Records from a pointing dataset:
================
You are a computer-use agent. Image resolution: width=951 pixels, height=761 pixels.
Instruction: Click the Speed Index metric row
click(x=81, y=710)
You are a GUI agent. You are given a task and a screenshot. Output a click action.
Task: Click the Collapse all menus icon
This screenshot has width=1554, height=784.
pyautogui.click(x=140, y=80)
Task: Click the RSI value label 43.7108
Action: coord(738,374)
================
Output every line of the entries above as a JSON list of strings, one string per line, with blank lines omitted.

[
  "You are a computer-use agent. Image resolution: width=951 pixels, height=761 pixels.",
  "Instruction: Click the Speed Index metric row",
  "click(x=81, y=710)",
  "You are a GUI agent. You are given a task and a screenshot. Output a click action.",
  "Task: Click the Collapse all menus icon",
  "This screenshot has width=1554, height=784.",
  "pyautogui.click(x=140, y=80)",
  "Task: Click the RSI value label 43.7108",
  "Action: coord(738,374)"
]